Fourth of July fabric and lollie garland ~ If there's one holiday that embraces homespun charm, it's Independence Day. Over at Pink Polka Dot Creations, Rita combines two popular DIYs -- fabric garland and paper lollies -- for a timeless design she hangs over her treat table for the Fourth.
Patriotic tin can luminaria ~ Kick the can? Not when they're punched, painted and filled with votive candles. This new take on the standard outdoor luminaria is equally at home on a picnic table or lining your walkways. They're inexpensive and simple to make, using a hammer and nail.

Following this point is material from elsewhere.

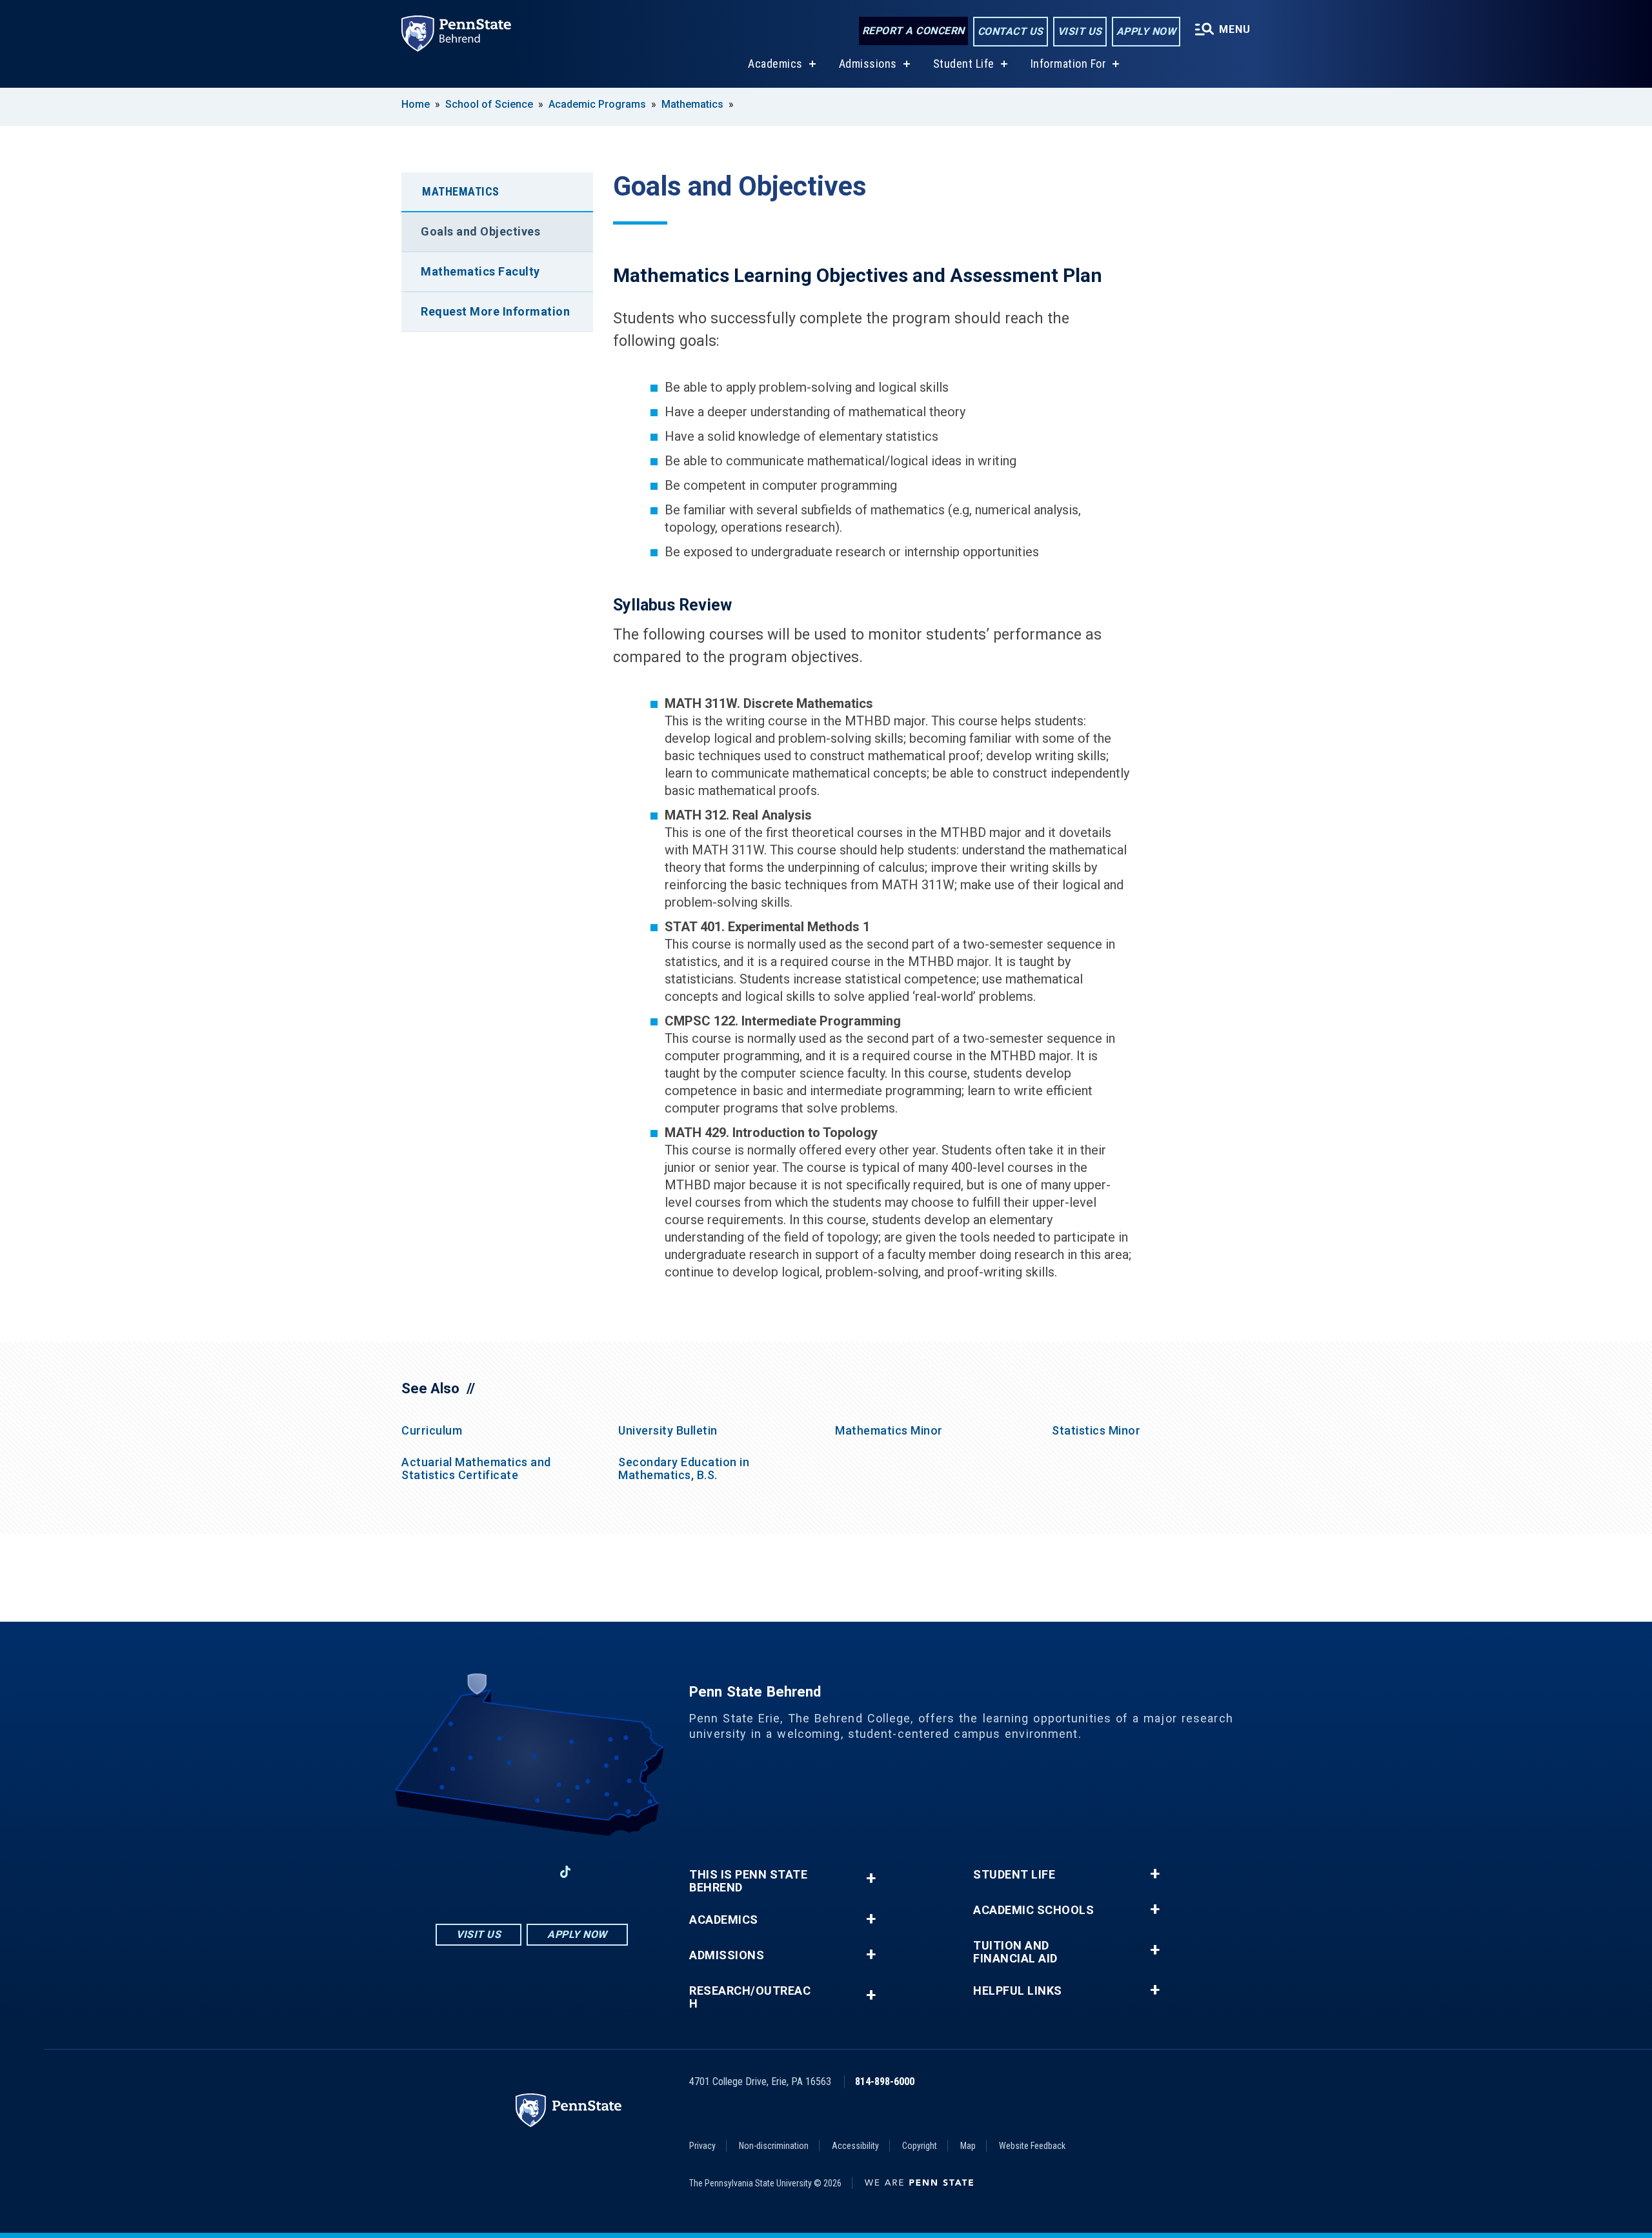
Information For (1069, 63)
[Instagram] (498, 1871)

Vintage Fourth of July banner ~ Made out of patterned paper you can download and print right off your computer, this banner looks more old-timey when you use cream paper and add pages from an old book. Nathalie from Transparent Touches and Tags has tips on how to make the paper "yo-yos" and assemble the elements.
Fourth of July confetti rockets ~ Who doesn't love a shower of confetti falling from on high? (Maybe Mom when she has to vacuum afterward.) But kids will have as much fun crafting these paper rockets as pulling the string to release the colorful contents. Brenda Ponnay provides a step-by-step tutorial at Alpha Mom.

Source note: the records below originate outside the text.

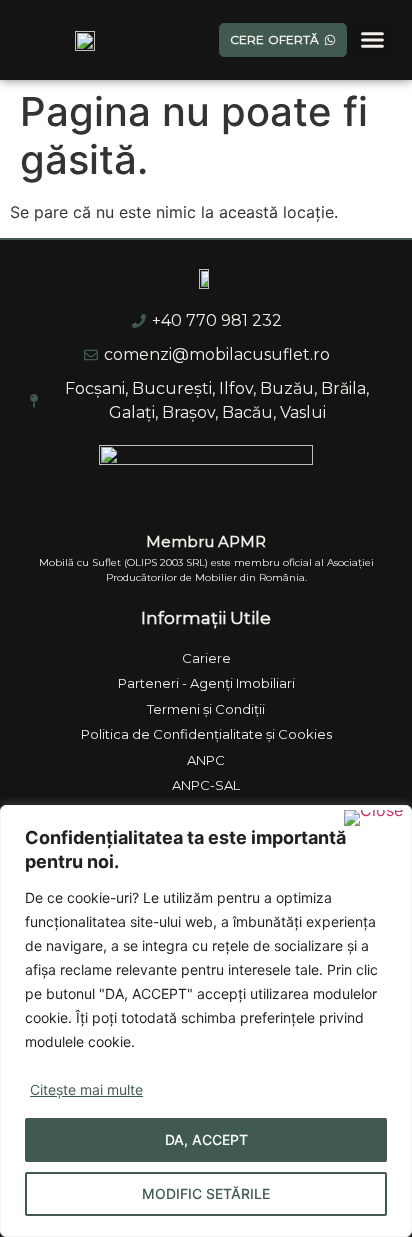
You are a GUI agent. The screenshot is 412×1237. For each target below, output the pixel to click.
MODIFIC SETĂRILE (206, 1193)
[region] (206, 1021)
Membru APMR (206, 541)
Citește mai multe (86, 1089)
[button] (372, 40)
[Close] (373, 818)
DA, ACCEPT (206, 1139)
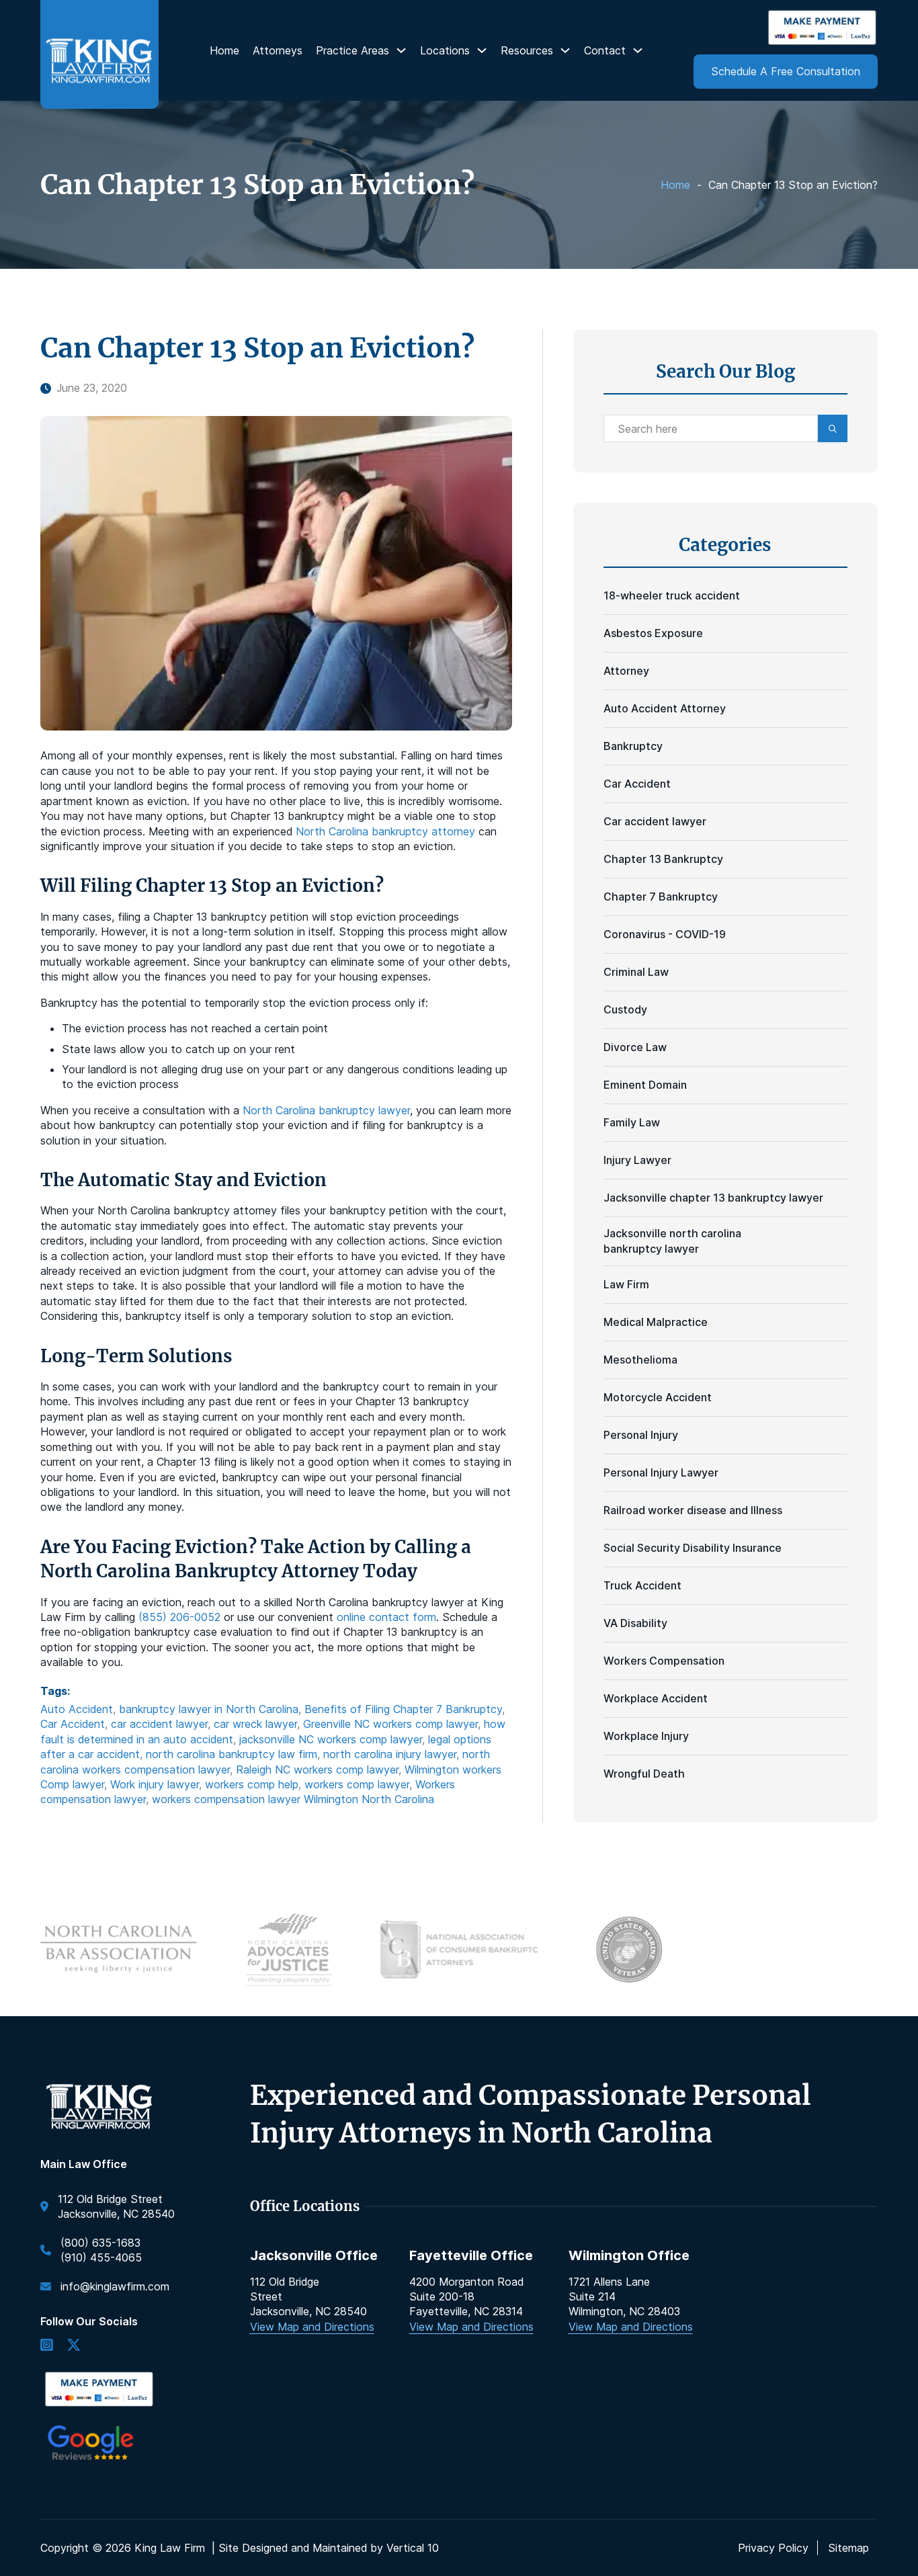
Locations (445, 50)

Red, white and blue citronella candles ~ Once the fireworks are over, keep the festivities going late into the evening with these outdoor candles. Citronella oil repels insects and chopped-up crayons add color. A craft suitable for older kids or younger ones with plenty of supervision. Brenda Ponnay shows how it's done at Alpha Mom.
Festive burlap and doily flag ~ If homespun Americana appeals to you, put this rustic flag together quickly with items you may already have around the house using ribbons, dollies, and fabric.
Sweet wreath ~ This one takes the cake for cleverest use of materials. It's made out of -- wait for it -- red licorice bites. Instead of leaving them their original color, spray paint them blue. Topped with a clear protective coat, this is one candy wreath that'll never be tacky.
Patriotic paper crayon hearts ~ Melted crayon shavings ironed between sheets of waxed paper produce translucent stars reminiscent of stained glass. And they're a decorating twofer -- you can bring them out again for the winter holidays. Charlie's got the tutorial at Match Made on Hudson.